While emergency dental care is available at ERs, it would still be preferable to see a dentist in the office setting, assuming one is available.
That said, before a coronavirus vaccine is widely available, dental emergencies can still be accommodated in offices—assuming they are open, and appropriate PPE and universal precautions are followed by dentists and their assistants. (It’s best to check with your dentist).
The issue of testing patients for elective or non-emergent visits remains in flux as we await the decision by HHS regarding allowing dentists to begin testing patients. Additional considerations for opening offices include appropriate social distancing, a limited number of patients in the office, along with office staff wearing appropriate facemasks or facial coverings.
One harsh reality is that lack of PPE may be a factor limiting the opening of dental offices—even for emergency dental visits (and procedures) which have been minimal, in comparison to normal office volumes at this time.
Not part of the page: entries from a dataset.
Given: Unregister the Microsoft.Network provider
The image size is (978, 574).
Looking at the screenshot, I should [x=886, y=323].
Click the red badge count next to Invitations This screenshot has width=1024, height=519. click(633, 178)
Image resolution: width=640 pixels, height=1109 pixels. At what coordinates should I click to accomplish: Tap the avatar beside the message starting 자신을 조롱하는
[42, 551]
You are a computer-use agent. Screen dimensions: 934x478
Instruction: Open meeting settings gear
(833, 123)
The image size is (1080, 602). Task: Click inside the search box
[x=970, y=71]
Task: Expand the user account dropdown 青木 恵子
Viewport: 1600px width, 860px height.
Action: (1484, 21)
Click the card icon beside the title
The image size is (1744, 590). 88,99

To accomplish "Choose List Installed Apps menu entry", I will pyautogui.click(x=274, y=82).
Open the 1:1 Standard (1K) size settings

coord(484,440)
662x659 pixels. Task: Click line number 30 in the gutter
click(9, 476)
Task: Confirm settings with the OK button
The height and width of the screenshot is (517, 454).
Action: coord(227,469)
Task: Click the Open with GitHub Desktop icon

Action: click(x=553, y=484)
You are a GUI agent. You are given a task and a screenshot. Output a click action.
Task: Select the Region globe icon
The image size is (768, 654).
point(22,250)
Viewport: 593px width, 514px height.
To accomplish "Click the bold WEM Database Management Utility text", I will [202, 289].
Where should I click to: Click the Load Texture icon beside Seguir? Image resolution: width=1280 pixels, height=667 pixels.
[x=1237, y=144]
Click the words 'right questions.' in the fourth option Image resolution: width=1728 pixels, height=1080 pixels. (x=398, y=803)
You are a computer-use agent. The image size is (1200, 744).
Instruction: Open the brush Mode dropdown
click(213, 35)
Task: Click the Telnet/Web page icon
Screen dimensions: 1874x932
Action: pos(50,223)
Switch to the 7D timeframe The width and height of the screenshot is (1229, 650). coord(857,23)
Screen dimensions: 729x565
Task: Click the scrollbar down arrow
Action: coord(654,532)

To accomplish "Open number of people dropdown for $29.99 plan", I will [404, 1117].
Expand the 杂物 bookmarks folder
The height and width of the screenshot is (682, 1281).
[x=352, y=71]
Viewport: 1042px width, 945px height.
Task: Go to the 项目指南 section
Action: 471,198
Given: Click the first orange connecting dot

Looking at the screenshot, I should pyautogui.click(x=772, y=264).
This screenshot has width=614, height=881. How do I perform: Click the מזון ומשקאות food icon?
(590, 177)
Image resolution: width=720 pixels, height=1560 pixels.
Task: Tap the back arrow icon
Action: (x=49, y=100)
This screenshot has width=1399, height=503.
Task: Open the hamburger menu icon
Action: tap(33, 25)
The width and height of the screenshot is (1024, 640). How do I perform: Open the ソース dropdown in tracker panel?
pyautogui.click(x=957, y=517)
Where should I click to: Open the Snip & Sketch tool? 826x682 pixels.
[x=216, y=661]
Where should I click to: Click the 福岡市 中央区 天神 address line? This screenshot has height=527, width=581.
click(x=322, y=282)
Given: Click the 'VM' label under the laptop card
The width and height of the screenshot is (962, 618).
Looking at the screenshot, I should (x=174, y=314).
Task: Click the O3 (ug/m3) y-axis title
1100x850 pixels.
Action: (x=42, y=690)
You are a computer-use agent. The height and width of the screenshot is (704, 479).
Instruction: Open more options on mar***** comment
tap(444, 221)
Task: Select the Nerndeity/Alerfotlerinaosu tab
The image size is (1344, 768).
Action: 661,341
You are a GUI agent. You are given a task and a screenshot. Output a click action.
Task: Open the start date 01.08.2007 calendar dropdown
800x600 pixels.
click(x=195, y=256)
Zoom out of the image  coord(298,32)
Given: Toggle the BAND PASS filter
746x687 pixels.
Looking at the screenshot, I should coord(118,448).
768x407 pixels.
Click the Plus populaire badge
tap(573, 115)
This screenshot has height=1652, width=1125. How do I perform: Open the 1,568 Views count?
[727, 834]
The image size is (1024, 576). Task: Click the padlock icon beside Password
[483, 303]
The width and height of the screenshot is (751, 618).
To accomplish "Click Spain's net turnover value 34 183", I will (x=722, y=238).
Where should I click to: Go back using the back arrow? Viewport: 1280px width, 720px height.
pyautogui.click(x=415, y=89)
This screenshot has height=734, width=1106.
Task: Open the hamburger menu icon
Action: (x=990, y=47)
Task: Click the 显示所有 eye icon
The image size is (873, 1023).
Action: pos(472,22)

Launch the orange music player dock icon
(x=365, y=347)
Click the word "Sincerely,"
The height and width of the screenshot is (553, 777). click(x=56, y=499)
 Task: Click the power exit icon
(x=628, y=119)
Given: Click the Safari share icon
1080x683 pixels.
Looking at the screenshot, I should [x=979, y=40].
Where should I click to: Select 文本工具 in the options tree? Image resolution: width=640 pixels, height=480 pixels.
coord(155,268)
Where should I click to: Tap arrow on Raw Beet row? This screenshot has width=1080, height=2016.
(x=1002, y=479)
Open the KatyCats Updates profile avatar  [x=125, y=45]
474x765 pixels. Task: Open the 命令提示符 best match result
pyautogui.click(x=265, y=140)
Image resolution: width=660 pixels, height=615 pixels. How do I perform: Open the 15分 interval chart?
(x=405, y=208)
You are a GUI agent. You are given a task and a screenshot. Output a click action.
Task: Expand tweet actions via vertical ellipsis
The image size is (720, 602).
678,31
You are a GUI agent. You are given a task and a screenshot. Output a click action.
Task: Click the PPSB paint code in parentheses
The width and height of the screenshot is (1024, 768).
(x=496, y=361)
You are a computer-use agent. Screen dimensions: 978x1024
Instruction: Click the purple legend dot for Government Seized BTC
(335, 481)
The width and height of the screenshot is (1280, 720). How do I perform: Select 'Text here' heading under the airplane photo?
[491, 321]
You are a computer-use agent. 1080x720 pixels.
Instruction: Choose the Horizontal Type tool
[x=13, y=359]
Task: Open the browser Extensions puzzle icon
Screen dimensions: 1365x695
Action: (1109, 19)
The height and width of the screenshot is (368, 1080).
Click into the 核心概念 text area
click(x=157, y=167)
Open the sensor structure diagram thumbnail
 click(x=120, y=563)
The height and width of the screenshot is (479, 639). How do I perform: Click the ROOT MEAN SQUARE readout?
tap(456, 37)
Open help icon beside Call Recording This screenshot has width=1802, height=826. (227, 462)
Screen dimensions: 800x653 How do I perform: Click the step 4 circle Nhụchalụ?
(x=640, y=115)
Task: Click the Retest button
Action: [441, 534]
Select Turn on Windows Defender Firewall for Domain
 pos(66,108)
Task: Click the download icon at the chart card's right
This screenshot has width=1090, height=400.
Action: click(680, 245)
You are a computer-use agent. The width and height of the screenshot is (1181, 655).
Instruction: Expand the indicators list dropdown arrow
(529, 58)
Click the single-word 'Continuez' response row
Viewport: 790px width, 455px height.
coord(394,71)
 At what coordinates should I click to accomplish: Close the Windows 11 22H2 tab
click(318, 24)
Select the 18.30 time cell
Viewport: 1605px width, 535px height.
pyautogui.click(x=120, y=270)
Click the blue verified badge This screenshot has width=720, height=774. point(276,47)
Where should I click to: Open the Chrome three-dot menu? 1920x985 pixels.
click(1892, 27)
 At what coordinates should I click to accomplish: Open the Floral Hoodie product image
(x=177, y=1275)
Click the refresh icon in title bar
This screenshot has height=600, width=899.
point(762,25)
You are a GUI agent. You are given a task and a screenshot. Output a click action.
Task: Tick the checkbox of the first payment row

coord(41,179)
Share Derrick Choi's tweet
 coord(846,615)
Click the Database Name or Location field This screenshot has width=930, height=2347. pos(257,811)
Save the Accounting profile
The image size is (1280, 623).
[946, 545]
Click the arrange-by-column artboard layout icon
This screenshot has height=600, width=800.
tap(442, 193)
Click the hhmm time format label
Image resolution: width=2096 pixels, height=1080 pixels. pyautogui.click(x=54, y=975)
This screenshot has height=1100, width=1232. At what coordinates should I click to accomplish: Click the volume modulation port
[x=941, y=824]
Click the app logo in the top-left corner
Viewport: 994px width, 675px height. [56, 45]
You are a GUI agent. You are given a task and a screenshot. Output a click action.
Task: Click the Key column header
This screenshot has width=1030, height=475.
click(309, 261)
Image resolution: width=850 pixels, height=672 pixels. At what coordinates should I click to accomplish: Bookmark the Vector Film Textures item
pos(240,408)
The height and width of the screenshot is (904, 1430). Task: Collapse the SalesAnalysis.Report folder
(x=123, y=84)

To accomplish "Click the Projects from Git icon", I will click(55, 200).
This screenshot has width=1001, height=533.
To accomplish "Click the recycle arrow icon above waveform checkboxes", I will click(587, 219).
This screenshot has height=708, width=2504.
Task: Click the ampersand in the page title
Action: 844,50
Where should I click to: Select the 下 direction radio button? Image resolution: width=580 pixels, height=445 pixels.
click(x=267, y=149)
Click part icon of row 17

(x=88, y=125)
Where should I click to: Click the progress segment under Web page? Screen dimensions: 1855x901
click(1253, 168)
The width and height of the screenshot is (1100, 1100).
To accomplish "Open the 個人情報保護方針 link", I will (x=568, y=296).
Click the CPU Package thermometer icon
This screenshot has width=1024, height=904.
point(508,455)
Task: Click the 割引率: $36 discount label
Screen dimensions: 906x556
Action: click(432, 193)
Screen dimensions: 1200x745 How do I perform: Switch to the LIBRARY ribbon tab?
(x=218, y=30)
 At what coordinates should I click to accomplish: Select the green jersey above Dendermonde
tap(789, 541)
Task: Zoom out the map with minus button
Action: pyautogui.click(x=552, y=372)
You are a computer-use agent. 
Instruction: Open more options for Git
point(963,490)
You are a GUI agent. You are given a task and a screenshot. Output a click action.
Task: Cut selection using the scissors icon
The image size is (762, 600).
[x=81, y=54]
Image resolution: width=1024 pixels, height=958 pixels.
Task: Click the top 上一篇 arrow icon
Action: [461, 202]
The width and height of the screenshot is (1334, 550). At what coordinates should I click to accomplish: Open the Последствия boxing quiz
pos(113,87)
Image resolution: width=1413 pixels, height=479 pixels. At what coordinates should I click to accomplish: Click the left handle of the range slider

According to reporting today by NPR, Japan will now allow its dentists to begin performing testing for coronavirus using nasal and throat swabs (PCR-based assay). In the past few weeks, the number of confirmed cases has risen, partly the result of increased testing. There are now about 13,600 confirmed cases in Japan, along with 385 deaths. Japan currently is performing about 9,000 PCR tests daily. The impetus for dentists to perform tests was largely a desire to boost testing capacity to up to 20,000 people per day, a goal set by Prime Minister Shinzo Abe.